Text excerpt:
=-=-=-=-=

The concert took place on Saturday afternoon, 17 July 2021 at the Echigo-Tsumari Cultural Hall “Danjuro”, a beautiful hall which opened in November 2017. In this unique hall designed in the motif of the national treasure flame-shaped earthenware of the Jomon period, where you could feel as if you were completely inside it, I had a CD recording session of Rachmaninov’s works in January 2020. The concert was originally scheduled for July of the same year as part of Croatia Host Town Project by Tokamachi-City, together with this recording session, but due to the pandemic, it was postponed and held over a year later.

=-=-=-=-=

Decide whether each statement agrees with the concert account, and give yes or no along with the deciding words quoted from it. 1. The Echigo-Tsumari Cultural Hall "Danjuro" opened in November 2017. 2. The concert was held on its originally scheduled date. 3. The CD recording session of Rachmaninov's works took place in January 2020. The records that follow are separate material, unrelated to the concert account.

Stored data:

=-=-=-=-=

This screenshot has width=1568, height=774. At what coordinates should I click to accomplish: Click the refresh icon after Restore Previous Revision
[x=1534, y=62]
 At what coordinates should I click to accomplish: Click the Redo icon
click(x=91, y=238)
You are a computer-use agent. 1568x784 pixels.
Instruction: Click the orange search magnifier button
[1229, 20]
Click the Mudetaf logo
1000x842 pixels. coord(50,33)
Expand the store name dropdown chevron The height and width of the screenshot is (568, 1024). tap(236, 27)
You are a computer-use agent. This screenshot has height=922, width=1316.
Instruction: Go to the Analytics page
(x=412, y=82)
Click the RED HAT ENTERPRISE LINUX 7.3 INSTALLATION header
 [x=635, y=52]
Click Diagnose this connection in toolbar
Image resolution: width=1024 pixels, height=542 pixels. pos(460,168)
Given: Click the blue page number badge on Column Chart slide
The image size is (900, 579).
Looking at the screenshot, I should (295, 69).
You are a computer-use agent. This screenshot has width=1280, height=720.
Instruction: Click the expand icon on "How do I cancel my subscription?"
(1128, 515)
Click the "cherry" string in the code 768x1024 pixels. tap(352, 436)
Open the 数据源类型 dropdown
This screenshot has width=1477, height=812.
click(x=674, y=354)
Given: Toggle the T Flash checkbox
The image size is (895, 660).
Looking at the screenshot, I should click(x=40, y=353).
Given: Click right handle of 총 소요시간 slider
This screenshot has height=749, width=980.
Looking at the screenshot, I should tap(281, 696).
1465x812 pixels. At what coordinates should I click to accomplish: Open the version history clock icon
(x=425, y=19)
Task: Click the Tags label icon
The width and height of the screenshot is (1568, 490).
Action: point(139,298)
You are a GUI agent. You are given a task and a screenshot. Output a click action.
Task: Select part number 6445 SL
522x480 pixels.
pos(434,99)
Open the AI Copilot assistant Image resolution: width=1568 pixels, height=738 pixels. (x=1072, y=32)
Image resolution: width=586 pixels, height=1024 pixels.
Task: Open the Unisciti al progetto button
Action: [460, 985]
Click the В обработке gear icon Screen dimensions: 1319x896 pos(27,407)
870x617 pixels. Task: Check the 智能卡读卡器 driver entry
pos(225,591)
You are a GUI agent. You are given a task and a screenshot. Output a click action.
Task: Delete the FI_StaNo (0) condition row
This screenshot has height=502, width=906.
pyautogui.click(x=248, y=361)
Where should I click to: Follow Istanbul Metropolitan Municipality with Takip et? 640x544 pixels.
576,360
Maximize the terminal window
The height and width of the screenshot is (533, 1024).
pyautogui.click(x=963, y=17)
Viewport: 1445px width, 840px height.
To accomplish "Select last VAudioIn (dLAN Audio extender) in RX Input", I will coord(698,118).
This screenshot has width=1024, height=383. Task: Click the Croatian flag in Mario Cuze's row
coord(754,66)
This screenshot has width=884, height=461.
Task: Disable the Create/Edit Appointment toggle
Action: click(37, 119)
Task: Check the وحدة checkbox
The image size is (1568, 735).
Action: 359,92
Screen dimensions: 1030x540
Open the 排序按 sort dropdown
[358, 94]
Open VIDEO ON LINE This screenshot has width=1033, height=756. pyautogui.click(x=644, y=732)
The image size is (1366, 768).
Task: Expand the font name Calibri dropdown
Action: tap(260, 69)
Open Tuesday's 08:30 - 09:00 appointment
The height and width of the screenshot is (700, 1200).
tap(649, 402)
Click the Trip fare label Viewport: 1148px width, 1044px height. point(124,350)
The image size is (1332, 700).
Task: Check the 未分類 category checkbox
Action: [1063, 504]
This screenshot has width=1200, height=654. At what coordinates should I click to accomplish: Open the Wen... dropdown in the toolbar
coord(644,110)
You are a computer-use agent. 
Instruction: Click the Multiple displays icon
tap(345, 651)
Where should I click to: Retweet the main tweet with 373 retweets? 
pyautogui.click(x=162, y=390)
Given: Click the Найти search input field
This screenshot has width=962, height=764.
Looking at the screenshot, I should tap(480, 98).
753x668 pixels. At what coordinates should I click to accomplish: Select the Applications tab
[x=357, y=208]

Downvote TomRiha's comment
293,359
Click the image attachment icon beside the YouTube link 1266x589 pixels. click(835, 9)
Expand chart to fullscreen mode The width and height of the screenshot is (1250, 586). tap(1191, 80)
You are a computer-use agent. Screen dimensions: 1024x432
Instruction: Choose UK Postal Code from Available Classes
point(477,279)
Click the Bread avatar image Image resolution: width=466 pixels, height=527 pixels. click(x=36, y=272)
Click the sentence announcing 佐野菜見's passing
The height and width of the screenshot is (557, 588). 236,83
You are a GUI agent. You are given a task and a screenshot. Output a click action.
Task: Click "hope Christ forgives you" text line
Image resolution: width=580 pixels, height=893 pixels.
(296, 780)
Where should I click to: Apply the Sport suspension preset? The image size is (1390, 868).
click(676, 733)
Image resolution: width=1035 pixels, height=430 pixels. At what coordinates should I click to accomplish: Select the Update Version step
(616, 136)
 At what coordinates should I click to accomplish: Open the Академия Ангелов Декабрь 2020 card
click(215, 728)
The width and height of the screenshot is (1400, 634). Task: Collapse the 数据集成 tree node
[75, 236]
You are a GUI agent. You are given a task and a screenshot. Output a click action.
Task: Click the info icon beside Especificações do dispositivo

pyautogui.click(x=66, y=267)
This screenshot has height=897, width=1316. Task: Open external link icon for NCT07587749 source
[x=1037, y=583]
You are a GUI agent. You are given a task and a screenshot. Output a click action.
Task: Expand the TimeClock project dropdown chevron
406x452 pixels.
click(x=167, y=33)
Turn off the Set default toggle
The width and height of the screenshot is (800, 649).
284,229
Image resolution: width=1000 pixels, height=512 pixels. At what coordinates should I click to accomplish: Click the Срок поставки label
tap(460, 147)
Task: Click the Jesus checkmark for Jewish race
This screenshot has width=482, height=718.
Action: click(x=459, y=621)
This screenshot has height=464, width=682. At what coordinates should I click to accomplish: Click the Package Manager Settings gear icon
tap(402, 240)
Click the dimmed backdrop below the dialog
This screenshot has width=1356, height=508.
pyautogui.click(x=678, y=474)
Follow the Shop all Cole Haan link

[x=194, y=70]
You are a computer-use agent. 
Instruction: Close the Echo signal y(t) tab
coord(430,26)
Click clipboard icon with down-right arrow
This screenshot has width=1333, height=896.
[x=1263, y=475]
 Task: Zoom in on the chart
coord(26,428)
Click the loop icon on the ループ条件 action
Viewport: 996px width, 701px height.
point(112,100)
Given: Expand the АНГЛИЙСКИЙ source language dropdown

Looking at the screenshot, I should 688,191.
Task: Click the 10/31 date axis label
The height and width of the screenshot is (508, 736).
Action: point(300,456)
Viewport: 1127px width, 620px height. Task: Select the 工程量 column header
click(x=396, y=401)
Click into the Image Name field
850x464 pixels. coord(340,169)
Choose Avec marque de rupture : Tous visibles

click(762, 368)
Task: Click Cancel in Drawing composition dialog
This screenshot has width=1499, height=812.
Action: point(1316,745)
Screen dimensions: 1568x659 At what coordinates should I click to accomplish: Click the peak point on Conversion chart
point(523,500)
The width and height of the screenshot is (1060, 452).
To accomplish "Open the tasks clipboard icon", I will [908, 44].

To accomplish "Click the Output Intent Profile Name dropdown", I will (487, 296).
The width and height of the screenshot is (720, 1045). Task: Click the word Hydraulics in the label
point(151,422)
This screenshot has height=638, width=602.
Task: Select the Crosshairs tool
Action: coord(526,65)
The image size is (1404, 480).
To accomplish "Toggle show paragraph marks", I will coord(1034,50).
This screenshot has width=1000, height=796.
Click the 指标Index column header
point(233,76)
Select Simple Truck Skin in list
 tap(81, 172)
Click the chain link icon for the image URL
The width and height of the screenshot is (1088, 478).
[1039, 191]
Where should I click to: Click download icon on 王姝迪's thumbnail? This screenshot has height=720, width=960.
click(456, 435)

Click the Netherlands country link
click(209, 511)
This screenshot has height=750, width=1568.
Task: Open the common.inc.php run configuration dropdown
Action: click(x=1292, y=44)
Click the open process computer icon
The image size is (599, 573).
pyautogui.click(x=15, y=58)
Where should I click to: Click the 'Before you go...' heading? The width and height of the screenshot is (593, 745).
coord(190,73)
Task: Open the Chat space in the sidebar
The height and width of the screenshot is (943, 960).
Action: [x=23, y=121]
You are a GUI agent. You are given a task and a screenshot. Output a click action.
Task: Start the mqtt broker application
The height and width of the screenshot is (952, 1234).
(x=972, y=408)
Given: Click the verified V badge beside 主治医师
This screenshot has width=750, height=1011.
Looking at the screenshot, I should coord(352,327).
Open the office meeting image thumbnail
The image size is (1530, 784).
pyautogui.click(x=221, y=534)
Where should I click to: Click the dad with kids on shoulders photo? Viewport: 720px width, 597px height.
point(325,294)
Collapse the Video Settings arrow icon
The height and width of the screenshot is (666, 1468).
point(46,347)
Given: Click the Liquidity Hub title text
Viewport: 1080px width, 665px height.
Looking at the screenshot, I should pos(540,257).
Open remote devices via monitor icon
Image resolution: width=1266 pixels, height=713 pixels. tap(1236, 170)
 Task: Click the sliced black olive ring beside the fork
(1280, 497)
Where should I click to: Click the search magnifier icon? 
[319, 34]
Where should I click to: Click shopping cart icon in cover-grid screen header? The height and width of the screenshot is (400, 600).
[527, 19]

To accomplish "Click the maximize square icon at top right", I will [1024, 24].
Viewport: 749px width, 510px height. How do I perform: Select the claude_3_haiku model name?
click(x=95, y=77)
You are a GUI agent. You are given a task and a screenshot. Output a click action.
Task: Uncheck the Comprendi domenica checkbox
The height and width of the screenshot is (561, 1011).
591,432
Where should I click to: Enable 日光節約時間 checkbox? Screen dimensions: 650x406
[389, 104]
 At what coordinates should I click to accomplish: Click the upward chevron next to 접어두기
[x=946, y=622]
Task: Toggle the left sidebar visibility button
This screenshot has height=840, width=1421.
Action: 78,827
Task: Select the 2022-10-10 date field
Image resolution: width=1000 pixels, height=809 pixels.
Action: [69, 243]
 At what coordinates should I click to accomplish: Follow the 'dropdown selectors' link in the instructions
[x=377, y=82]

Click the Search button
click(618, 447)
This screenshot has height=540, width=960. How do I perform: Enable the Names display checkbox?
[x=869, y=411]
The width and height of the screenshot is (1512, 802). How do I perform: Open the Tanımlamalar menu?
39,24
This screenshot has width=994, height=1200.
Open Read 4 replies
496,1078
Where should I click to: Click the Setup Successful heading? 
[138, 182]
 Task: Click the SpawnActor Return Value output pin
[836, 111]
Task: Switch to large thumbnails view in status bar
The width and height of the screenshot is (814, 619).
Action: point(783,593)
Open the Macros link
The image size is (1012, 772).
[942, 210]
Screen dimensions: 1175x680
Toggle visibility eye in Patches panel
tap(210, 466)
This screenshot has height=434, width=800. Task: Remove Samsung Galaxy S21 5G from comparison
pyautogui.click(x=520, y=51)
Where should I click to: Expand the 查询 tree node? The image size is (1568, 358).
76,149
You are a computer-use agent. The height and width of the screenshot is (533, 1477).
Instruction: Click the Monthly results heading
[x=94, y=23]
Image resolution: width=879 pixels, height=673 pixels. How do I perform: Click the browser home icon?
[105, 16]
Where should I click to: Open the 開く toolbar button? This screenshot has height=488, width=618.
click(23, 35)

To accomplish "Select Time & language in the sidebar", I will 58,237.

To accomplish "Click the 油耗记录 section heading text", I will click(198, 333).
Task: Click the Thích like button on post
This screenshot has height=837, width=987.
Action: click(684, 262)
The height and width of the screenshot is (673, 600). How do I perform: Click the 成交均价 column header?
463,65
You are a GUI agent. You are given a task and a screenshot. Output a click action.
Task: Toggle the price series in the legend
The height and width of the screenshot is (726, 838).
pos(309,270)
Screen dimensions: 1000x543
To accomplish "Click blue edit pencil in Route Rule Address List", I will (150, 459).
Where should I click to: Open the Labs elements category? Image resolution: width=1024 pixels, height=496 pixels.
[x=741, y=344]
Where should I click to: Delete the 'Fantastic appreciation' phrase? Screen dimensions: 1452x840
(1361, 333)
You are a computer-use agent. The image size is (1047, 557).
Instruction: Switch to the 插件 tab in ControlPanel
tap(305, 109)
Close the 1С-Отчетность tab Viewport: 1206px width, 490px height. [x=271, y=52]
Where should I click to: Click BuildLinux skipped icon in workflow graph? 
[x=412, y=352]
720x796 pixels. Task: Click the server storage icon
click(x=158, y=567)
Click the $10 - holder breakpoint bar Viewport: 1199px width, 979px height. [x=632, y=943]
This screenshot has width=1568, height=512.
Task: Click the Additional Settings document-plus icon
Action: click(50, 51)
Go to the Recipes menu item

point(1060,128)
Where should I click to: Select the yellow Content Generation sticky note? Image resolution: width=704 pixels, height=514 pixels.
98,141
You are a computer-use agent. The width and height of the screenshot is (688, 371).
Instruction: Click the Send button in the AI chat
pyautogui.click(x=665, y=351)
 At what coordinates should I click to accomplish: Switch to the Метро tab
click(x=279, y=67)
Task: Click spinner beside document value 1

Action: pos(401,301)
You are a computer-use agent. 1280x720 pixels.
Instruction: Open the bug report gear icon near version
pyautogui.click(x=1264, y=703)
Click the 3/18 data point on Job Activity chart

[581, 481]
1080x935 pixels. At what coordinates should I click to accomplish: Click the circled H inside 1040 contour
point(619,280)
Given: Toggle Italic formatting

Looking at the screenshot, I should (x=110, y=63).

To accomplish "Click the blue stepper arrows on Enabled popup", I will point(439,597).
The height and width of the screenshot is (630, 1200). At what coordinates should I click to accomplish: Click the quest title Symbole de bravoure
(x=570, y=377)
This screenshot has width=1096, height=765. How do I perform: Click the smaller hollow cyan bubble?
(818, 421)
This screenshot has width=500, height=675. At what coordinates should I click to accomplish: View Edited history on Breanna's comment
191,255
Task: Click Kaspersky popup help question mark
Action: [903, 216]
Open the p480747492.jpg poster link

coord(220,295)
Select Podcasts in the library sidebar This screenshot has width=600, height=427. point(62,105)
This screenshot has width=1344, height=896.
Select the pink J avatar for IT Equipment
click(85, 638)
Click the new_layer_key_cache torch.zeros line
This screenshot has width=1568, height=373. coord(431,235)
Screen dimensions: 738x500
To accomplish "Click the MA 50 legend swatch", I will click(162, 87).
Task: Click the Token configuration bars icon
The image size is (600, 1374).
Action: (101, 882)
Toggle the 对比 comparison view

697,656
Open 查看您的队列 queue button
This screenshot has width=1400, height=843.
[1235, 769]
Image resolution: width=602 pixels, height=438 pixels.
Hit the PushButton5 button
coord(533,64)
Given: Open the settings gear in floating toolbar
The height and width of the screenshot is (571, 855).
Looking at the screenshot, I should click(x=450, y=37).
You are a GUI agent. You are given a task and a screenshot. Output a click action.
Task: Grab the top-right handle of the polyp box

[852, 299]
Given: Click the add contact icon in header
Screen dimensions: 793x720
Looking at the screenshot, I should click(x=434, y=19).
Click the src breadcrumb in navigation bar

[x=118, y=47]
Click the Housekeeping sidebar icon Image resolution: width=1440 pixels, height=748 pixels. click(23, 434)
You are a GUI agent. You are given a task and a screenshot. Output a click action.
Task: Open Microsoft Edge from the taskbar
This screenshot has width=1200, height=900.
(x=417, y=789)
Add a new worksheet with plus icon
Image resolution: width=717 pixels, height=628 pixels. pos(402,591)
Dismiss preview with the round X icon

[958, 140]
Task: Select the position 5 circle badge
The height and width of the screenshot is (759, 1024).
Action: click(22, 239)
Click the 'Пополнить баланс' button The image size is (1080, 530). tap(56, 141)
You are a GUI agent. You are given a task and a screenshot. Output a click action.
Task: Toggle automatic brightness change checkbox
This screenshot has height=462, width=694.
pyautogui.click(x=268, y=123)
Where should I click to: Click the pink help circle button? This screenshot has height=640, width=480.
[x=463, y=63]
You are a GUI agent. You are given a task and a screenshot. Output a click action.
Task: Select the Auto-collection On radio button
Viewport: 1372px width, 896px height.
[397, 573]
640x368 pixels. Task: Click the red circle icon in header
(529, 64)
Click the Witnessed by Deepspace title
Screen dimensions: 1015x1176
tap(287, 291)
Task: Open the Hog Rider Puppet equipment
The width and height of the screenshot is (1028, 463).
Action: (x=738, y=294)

=-=-=-=-=

Result:
1. Yes: "a beautiful hall which opened in November 2017"
2. No: "due to the pandemic, it was postponed and held over a year later"
3. Yes: "I had a CD recording session of Rachmaninov’s works in January 2020"